# THE INPUT
+ + + +
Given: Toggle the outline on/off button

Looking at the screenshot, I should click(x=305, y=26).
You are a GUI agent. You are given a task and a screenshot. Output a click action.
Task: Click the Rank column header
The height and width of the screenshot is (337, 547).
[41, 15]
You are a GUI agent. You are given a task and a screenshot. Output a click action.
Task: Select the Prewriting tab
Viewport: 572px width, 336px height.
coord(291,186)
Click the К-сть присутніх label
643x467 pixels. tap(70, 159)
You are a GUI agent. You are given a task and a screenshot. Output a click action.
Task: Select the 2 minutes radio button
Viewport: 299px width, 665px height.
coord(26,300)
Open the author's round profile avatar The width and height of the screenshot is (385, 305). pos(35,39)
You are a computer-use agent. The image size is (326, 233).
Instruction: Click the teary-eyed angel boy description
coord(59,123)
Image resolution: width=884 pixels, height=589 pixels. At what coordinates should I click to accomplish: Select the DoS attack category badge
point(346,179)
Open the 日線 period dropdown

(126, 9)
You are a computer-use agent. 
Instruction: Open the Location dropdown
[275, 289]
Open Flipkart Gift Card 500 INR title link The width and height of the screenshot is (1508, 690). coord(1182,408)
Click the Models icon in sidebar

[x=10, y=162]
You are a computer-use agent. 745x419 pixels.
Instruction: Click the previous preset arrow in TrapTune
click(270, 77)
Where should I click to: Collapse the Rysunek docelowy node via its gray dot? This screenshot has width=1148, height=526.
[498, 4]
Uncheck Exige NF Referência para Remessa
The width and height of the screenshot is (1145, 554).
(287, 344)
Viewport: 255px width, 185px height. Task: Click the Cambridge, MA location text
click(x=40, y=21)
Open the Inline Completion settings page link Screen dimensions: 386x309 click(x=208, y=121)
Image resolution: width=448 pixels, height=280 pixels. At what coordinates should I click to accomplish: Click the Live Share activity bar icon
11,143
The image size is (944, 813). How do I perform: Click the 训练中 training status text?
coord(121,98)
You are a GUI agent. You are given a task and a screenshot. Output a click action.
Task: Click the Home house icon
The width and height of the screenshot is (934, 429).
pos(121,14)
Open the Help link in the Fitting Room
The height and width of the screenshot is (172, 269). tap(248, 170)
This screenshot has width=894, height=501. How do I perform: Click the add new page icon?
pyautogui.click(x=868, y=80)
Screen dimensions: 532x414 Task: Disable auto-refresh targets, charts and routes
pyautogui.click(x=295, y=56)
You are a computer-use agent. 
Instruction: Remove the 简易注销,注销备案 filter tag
+ + + +
# GOAL OF THE EXERCISE
Word for word, transcribe the complete listing.

# SOLUTION FOR THIS PROBLEM
Given: Toggle the outline on/off button

Looking at the screenshot, I should click(x=305, y=26).
You are a GUI agent. You are given a task and a screenshot. Output a click action.
Task: Click the Rank column header
The height and width of the screenshot is (337, 547).
[41, 15]
You are a GUI agent. You are given a task and a screenshot. Output a click action.
Task: Select the Prewriting tab
Viewport: 572px width, 336px height.
coord(291,186)
Click the К-сть присутніх label
643x467 pixels. tap(70, 159)
You are a GUI agent. You are given a task and a screenshot. Output a click action.
Task: Select the 2 minutes radio button
Viewport: 299px width, 665px height.
coord(26,300)
Open the author's round profile avatar The width and height of the screenshot is (385, 305). pos(35,39)
You are a computer-use agent. The image size is (326, 233).
Instruction: Click the teary-eyed angel boy description
coord(59,123)
Image resolution: width=884 pixels, height=589 pixels. At what coordinates should I click to accomplish: Select the DoS attack category badge
point(346,179)
Open the 日線 period dropdown

(126, 9)
You are a computer-use agent. 
Instruction: Open the Location dropdown
[275, 289]
Open Flipkart Gift Card 500 INR title link The width and height of the screenshot is (1508, 690). coord(1182,408)
Click the Models icon in sidebar

[x=10, y=162]
You are a computer-use agent. 745x419 pixels.
Instruction: Click the previous preset arrow in TrapTune
click(270, 77)
Where should I click to: Collapse the Rysunek docelowy node via its gray dot? This screenshot has width=1148, height=526.
[498, 4]
Uncheck Exige NF Referência para Remessa
The width and height of the screenshot is (1145, 554).
(287, 344)
Viewport: 255px width, 185px height. Task: Click the Cambridge, MA location text
click(x=40, y=21)
Open the Inline Completion settings page link Screen dimensions: 386x309 click(x=208, y=121)
Image resolution: width=448 pixels, height=280 pixels. At what coordinates should I click to accomplish: Click the Live Share activity bar icon
11,143
The image size is (944, 813). How do I perform: Click the 训练中 training status text?
coord(121,98)
You are a GUI agent. You are given a task and a screenshot. Output a click action.
Task: Click the Home house icon
The width and height of the screenshot is (934, 429).
pos(121,14)
Open the Help link in the Fitting Room
The height and width of the screenshot is (172, 269). tap(248, 170)
This screenshot has width=894, height=501. How do I perform: Click the add new page icon?
pyautogui.click(x=868, y=80)
Screen dimensions: 532x414 Task: Disable auto-refresh targets, charts and routes
pyautogui.click(x=295, y=56)
You are a computer-use agent. 
Instruction: Remove the 简易注销,注销备案 filter tag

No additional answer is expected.